| WRITTEN PROBLEM |
Reproduce each of the following lines verbatim, without any alteration.

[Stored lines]
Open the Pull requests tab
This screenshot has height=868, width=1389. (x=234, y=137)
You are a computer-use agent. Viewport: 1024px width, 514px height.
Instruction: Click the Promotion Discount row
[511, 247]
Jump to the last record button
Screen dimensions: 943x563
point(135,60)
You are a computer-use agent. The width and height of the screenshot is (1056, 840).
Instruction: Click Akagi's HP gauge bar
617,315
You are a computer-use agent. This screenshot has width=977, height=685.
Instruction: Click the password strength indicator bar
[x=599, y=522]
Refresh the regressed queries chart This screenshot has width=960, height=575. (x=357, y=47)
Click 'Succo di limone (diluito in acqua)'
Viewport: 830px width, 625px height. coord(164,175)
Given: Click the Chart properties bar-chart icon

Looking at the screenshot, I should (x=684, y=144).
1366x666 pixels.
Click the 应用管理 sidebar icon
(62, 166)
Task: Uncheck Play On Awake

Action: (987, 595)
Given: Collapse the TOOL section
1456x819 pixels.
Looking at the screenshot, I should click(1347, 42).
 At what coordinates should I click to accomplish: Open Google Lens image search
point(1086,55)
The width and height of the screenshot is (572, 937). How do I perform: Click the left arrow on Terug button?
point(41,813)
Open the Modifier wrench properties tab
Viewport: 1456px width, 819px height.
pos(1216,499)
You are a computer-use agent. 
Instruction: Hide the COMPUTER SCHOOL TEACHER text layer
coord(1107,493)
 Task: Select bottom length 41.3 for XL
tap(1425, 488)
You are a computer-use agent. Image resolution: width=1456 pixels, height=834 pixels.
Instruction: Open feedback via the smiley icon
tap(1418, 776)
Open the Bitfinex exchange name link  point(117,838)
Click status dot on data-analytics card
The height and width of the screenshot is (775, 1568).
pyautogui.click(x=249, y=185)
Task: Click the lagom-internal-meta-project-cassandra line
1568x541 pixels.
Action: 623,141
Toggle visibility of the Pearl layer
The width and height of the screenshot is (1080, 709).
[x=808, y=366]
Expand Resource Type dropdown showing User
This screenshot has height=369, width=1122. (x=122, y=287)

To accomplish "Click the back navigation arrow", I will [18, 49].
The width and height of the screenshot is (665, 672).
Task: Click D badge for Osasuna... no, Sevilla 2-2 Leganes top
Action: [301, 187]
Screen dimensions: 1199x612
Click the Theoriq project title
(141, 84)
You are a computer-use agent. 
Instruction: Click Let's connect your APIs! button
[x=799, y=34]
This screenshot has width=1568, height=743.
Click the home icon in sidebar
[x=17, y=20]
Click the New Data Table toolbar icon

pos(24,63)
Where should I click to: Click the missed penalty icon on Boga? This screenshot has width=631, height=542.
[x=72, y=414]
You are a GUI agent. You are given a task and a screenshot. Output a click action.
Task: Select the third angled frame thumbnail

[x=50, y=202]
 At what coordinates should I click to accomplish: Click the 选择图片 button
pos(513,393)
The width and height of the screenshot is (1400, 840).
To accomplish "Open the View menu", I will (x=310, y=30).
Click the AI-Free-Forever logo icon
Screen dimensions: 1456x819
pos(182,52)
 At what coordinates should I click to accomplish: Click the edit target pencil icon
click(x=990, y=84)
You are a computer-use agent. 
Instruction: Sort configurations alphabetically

| COMPLETE ANSWER |
Open the Pull requests tab
This screenshot has height=868, width=1389. (x=234, y=137)
You are a computer-use agent. Viewport: 1024px width, 514px height.
Instruction: Click the Promotion Discount row
[511, 247]
Jump to the last record button
Screen dimensions: 943x563
point(135,60)
You are a computer-use agent. The width and height of the screenshot is (1056, 840).
Instruction: Click Akagi's HP gauge bar
617,315
You are a computer-use agent. This screenshot has width=977, height=685.
Instruction: Click the password strength indicator bar
[x=599, y=522]
Refresh the regressed queries chart This screenshot has width=960, height=575. (x=357, y=47)
Click 'Succo di limone (diluito in acqua)'
Viewport: 830px width, 625px height. coord(164,175)
Given: Click the Chart properties bar-chart icon

Looking at the screenshot, I should (x=684, y=144).
1366x666 pixels.
Click the 应用管理 sidebar icon
(62, 166)
Task: Uncheck Play On Awake

Action: (987, 595)
Given: Collapse the TOOL section
1456x819 pixels.
Looking at the screenshot, I should click(1347, 42).
 At what coordinates should I click to accomplish: Open Google Lens image search
point(1086,55)
The width and height of the screenshot is (572, 937). How do I perform: Click the left arrow on Terug button?
point(41,813)
Open the Modifier wrench properties tab
Viewport: 1456px width, 819px height.
pos(1216,499)
You are a computer-use agent. 
Instruction: Hide the COMPUTER SCHOOL TEACHER text layer
coord(1107,493)
 Task: Select bottom length 41.3 for XL
tap(1425, 488)
You are a computer-use agent. Image resolution: width=1456 pixels, height=834 pixels.
Instruction: Open feedback via the smiley icon
tap(1418, 776)
Open the Bitfinex exchange name link  point(117,838)
Click status dot on data-analytics card
The height and width of the screenshot is (775, 1568).
pyautogui.click(x=249, y=185)
Task: Click the lagom-internal-meta-project-cassandra line
1568x541 pixels.
Action: 623,141
Toggle visibility of the Pearl layer
The width and height of the screenshot is (1080, 709).
[x=808, y=366]
Expand Resource Type dropdown showing User
This screenshot has height=369, width=1122. (x=122, y=287)

To accomplish "Click the back navigation arrow", I will [18, 49].
The width and height of the screenshot is (665, 672).
Task: Click D badge for Osasuna... no, Sevilla 2-2 Leganes top
Action: [301, 187]
Screen dimensions: 1199x612
Click the Theoriq project title
(141, 84)
You are a computer-use agent. 
Instruction: Click Let's connect your APIs! button
[x=799, y=34]
This screenshot has width=1568, height=743.
Click the home icon in sidebar
[x=17, y=20]
Click the New Data Table toolbar icon

pos(24,63)
Where should I click to: Click the missed penalty icon on Boga? This screenshot has width=631, height=542.
[x=72, y=414]
You are a GUI agent. You are given a task and a screenshot. Output a click action.
Task: Select the third angled frame thumbnail

[x=50, y=202]
 At what coordinates should I click to accomplish: Click the 选择图片 button
pos(513,393)
The width and height of the screenshot is (1400, 840).
To accomplish "Open the View menu", I will (x=310, y=30).
Click the AI-Free-Forever logo icon
Screen dimensions: 1456x819
pos(182,52)
 At what coordinates should I click to accomplish: Click the edit target pencil icon
click(x=990, y=84)
You are a computer-use agent. 
Instruction: Sort configurations alphabetically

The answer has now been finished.